At MSF projects we focus on the patient’s hopes, supports, and strengths in order to build them up in their own minds so they can face the world again. Our aim is to decrease the symptoms and consequences of the trauma they have suffered and increase the patient’s ability to cope and function.

The main message Donna tried to get across to Annie’s mother was that this behavior in her daughter was a very logical response to the ongoing rape and incest she had been enduring. In other words, it was a normal reaction to an abnormal and traumatic event. Her mother, who had earlier said she would beat Annie in order to get her to listen or do as she was told, needed to offer her child love and support instead, Donna said.

The mother appeared relieved to hear this and even smiled. She seemed enthusiastic to provide her love and affection.

Annie remained silent during her medical exam. When she and her mother came back for a second session the next day, the mother said she needed the medical report to take to the police; she said that she had held off the family from killing the uncle, her brother, by promising to bring the matter to the authorities.

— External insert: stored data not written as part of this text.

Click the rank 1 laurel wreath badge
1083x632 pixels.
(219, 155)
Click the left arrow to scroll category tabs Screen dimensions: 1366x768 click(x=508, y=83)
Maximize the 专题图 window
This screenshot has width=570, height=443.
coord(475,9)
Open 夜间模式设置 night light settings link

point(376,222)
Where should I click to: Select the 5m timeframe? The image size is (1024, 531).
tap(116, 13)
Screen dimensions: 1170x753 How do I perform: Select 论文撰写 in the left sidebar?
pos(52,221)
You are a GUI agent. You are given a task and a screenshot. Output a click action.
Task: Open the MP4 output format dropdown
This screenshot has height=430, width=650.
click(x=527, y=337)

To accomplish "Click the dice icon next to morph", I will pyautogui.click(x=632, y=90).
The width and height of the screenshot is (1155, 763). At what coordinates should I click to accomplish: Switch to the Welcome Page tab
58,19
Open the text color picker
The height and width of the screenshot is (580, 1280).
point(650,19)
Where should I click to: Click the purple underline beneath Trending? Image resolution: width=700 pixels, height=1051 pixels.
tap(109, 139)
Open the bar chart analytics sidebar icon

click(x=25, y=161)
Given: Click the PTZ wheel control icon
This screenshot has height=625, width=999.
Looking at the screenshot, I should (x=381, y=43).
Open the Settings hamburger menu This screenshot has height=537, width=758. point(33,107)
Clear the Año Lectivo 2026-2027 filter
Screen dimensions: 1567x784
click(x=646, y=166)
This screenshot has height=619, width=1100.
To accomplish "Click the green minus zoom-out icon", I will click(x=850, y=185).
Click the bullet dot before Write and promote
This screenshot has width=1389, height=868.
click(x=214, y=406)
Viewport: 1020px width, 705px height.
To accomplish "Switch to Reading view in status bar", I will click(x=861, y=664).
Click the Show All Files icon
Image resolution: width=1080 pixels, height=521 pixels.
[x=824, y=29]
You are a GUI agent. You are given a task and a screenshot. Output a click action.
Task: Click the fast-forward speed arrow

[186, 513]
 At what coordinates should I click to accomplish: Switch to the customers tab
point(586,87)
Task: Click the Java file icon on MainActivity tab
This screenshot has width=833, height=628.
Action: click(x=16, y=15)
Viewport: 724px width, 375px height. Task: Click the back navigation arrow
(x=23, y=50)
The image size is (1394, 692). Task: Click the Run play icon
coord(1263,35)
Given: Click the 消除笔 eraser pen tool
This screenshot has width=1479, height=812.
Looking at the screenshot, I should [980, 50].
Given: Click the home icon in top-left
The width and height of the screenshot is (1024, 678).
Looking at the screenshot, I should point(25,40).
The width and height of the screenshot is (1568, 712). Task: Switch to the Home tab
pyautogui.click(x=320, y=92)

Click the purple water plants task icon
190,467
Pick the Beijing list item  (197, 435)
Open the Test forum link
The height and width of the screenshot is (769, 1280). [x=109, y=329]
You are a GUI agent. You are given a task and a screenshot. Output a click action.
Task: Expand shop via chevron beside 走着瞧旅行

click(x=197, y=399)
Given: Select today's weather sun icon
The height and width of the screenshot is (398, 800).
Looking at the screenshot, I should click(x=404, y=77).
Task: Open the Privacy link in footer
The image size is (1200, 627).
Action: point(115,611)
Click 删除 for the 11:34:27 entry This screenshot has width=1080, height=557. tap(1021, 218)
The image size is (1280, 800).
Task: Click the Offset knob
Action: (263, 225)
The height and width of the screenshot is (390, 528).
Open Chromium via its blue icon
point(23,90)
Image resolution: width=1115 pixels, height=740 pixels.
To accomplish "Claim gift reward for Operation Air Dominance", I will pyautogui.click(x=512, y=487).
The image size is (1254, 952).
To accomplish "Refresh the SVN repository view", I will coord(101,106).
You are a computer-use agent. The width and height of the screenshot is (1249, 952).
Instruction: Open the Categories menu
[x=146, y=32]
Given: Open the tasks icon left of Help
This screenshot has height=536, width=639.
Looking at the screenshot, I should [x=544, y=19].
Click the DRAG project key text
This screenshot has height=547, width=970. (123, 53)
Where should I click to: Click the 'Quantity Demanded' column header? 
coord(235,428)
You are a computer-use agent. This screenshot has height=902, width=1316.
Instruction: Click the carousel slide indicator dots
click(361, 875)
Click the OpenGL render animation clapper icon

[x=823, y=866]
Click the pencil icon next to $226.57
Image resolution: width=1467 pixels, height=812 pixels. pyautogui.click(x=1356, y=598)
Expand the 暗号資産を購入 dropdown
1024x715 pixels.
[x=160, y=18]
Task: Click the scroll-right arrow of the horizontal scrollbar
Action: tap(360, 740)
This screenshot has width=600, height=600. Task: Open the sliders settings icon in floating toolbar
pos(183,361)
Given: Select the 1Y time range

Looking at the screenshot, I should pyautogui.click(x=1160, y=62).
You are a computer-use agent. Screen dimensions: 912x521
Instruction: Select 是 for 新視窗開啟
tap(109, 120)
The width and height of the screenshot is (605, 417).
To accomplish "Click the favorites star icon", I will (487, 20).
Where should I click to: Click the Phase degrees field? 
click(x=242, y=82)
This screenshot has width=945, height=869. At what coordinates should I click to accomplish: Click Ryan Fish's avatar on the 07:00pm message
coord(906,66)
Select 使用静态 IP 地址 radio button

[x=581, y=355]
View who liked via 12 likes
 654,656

Annie attended a total of five mental health sessions with us. She began to make eye contact with Donna. Once, she even smiled. She did not speak, but she did return to school, and even participated in the grand opening of our new clinic by helping make leis with the counselors and other patients. Her mother reported that her brother had been run out of town and he would be killed if ever returned. She was so grateful and appreciative, she named her new baby Karen, after me.

After the fifth session, Annie stopped coming to the clinic. Donna and I were highly disappointed and very sad. I held on to the hope that we had helped in some small way by reconnecting her with her mother, by ending the rapes and her mother’s beatings, by her returning to school. Yet we were left with the reality that without further intervention, she will likely never move through or beyond the trauma.

One of the most difficult parts of this job is dealing with the not knowing. So many patients are “lost to follow-up” and there is no resolution to their cases that we know of. But despite the considerable challenges and limitations, I know mental health care makes a significant difference to survivors. I am often amazed at the resilience of the patients as they continue to move forward.

I often think of something a staff member at the project, a PNG national, said: “As a nursing officer (at a government clinic) I saw women who were raped, beaten, with fractures and I was never able to help them with psychosocial care because the focus was on medical care. Here we provide both. I don’t think counseling makes a difference: I know it does. I see it making a difference in the lives of women. We are helping women to find space to move with their emotions and recognize their own value.”